When I got married and I described our holidays growing up, my wife thought it sounded sad. Her family was a collection of local, close relatives who were always together on the big holidays. She remembers huge Christmas Eve and then Christmas Day celebrations in her Aunt's apartment in the North End of Boston. The same family hosted Christmas Eve and Christmas Day, which had to be tough, but they did it for years.
It sounds great. And I have been going to their family holidays for 35 years, so I know it's great. But in my family, we were never sad about the holidays. We didn't know any different, and neither did our parents, who were from a small family (Mom) and my dad was an only child, raised by his widowed father.
Dad would sometimes be nostalgic about his Christmases growing up, poor and mostly alone, and those were painful memories for him. But I think it made him appreciate his life with us more. Compared to the Christmases of his youth, ours, with 4 people(!) must have seemed as crowded as my wife's family.
Mom and Dad thought our holidays were great and my brother and I agreed.
In the intervening years, the structure of holidays has shifted. We've eroded the standard so much that we now allow retailers to open ON Thanksgiving Day/Night!
What used to be a mellow evening on the couch, fighting a food coma while watching football on TV or playing games with the family has become a battle planning time when the shopping class decides how and where to attack the malls. Some head out in the early evening to get in line and then shop all night.
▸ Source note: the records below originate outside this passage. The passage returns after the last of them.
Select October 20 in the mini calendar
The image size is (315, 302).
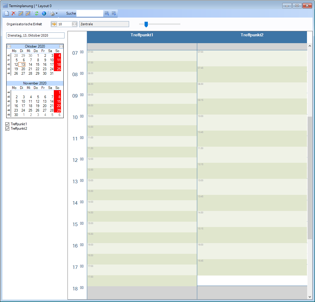click(23, 69)
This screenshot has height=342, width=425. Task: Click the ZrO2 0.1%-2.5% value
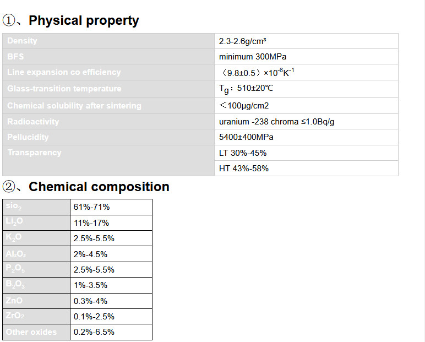pyautogui.click(x=94, y=317)
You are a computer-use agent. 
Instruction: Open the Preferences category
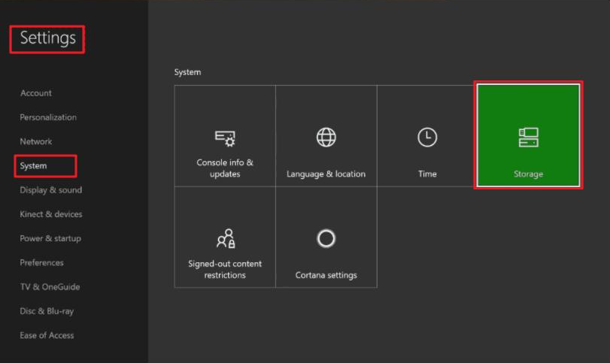42,262
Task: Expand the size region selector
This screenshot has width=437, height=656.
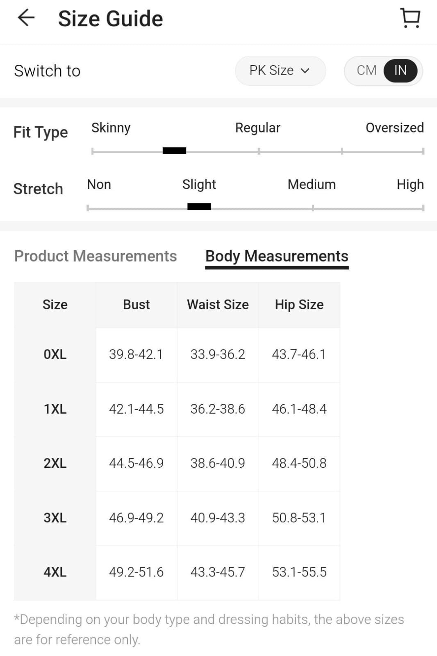Action: coord(280,71)
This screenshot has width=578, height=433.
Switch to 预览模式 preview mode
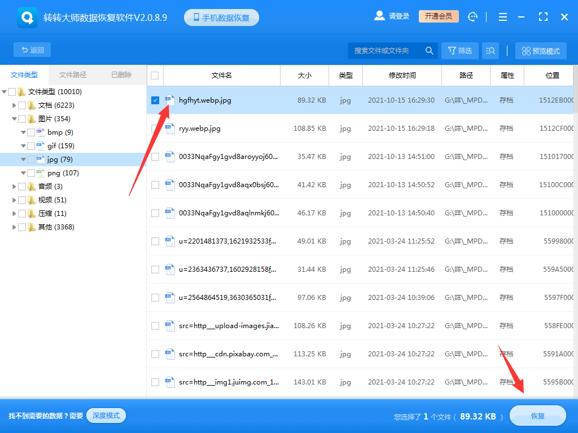pos(540,50)
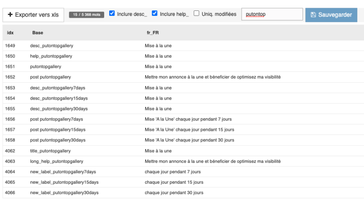Viewport: 364px width, 205px height.
Task: Click the fr_FR column header
Action: pyautogui.click(x=152, y=33)
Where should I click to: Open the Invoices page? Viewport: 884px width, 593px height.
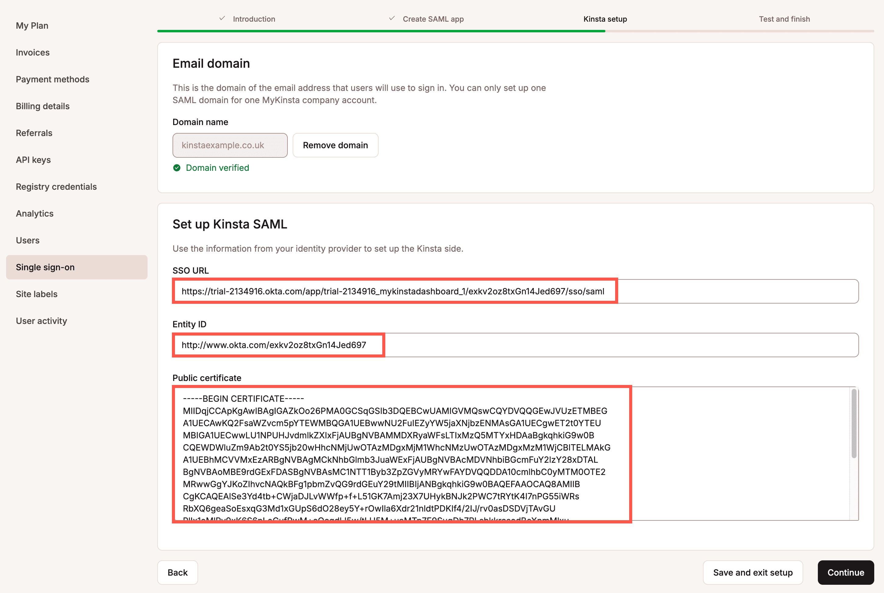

Others wait and attack before sunrise. It is apparently wildly successful and I'm told it is great fun and there are great deals. I am unlikely to ever do this.
It's unfortunate that so many shoppers give up family time on Thanksgiving voluntarily. But for the people who work in these stores, who have to work the holidays, it's worse. Their choices are 'keep their job' or hang out with the family. Since the family probably doesn't pay, they usually head to work.
To this day, there are a lot of weird and less well-known Blue Laws that are still technically in effect. My favorite is frightening a pigeon. Giving beer to hospital patients deserves some attention, but not from me.
Yet they repealed the one that had some beneficial effects, keeping families closer, even if it was for lack of anything else to do. It's definitely more convenient though.
But is it better?
Thank you for reading. Have a wonderful day. God bless you!
Don't forget to share this article on Facebook, Twitter or LinkedIn! You can comment here, on my Facebook page, on LinkedIn, on Instagram @Luthah34 or on Twitter @Luthah34.
Oh how often I think of those times. It was family day. Everyone would be home and just hang. I tell my kids and grandkids but they can’t see the beauty in it. Not able to go to stores or anything they say. Such precious days and times. I am convinced I grew up in very best of times. 50’s and 60’s. Never be anything as wonderful as them. Thank you for writing about this.